# DIRECTIONS FOR THIS TASK
Taking the entries below from the top, restate each line exactly and end with the line containing "Task: Open options for Ronaldo trend".

-- Opening Marker --

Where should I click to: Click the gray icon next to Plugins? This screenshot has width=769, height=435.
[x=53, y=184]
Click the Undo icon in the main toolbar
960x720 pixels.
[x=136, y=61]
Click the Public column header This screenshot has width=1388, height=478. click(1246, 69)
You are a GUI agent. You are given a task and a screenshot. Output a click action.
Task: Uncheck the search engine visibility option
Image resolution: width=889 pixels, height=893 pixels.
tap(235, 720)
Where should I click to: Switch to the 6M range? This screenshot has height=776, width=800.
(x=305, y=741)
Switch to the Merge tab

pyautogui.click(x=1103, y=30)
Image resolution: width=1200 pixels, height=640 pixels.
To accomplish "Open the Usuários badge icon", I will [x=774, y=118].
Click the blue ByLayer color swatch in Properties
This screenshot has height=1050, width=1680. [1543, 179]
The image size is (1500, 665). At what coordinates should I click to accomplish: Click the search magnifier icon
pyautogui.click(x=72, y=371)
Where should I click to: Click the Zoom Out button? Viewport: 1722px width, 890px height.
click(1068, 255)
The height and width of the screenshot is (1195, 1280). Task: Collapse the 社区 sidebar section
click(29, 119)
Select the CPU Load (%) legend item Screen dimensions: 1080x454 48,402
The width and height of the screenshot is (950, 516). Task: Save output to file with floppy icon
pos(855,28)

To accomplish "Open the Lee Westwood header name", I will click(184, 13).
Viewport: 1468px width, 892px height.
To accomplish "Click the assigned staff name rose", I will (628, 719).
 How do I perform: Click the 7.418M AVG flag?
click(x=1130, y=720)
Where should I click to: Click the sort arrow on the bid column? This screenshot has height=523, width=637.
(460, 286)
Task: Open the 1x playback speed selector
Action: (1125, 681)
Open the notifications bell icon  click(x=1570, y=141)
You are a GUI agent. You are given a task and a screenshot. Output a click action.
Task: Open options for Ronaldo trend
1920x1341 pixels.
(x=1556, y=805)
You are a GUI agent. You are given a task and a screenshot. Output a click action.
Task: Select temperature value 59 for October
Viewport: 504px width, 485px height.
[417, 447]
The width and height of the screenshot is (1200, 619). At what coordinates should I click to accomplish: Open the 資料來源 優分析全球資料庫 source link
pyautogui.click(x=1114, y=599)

-- Closing Marker --

# EXERCISE RESPONSE
Where should I click to: Click the gray icon next to Plugins? This screenshot has width=769, height=435.
[x=53, y=184]
Click the Undo icon in the main toolbar
960x720 pixels.
[x=136, y=61]
Click the Public column header This screenshot has width=1388, height=478. click(1246, 69)
You are a GUI agent. You are given a task and a screenshot. Output a click action.
Task: Uncheck the search engine visibility option
Image resolution: width=889 pixels, height=893 pixels.
tap(235, 720)
Where should I click to: Switch to the 6M range? This screenshot has height=776, width=800.
(x=305, y=741)
Switch to the Merge tab

pyautogui.click(x=1103, y=30)
Image resolution: width=1200 pixels, height=640 pixels.
To accomplish "Open the Usuários badge icon", I will [x=774, y=118].
Click the blue ByLayer color swatch in Properties
This screenshot has height=1050, width=1680. [1543, 179]
The image size is (1500, 665). At what coordinates should I click to accomplish: Click the search magnifier icon
pyautogui.click(x=72, y=371)
Where should I click to: Click the Zoom Out button? Viewport: 1722px width, 890px height.
click(1068, 255)
The height and width of the screenshot is (1195, 1280). Task: Collapse the 社区 sidebar section
click(29, 119)
Select the CPU Load (%) legend item Screen dimensions: 1080x454 48,402
The width and height of the screenshot is (950, 516). Task: Save output to file with floppy icon
pos(855,28)

To accomplish "Open the Lee Westwood header name", I will click(184, 13).
Viewport: 1468px width, 892px height.
To accomplish "Click the assigned staff name rose", I will (628, 719).
 How do I perform: Click the 7.418M AVG flag?
click(x=1130, y=720)
Where should I click to: Click the sort arrow on the bid column? This screenshot has height=523, width=637.
(460, 286)
Task: Open the 1x playback speed selector
Action: (1125, 681)
Open the notifications bell icon  click(x=1570, y=141)
You are a GUI agent. You are given a task and a screenshot. Output a click action.
Task: Open options for Ronaldo trend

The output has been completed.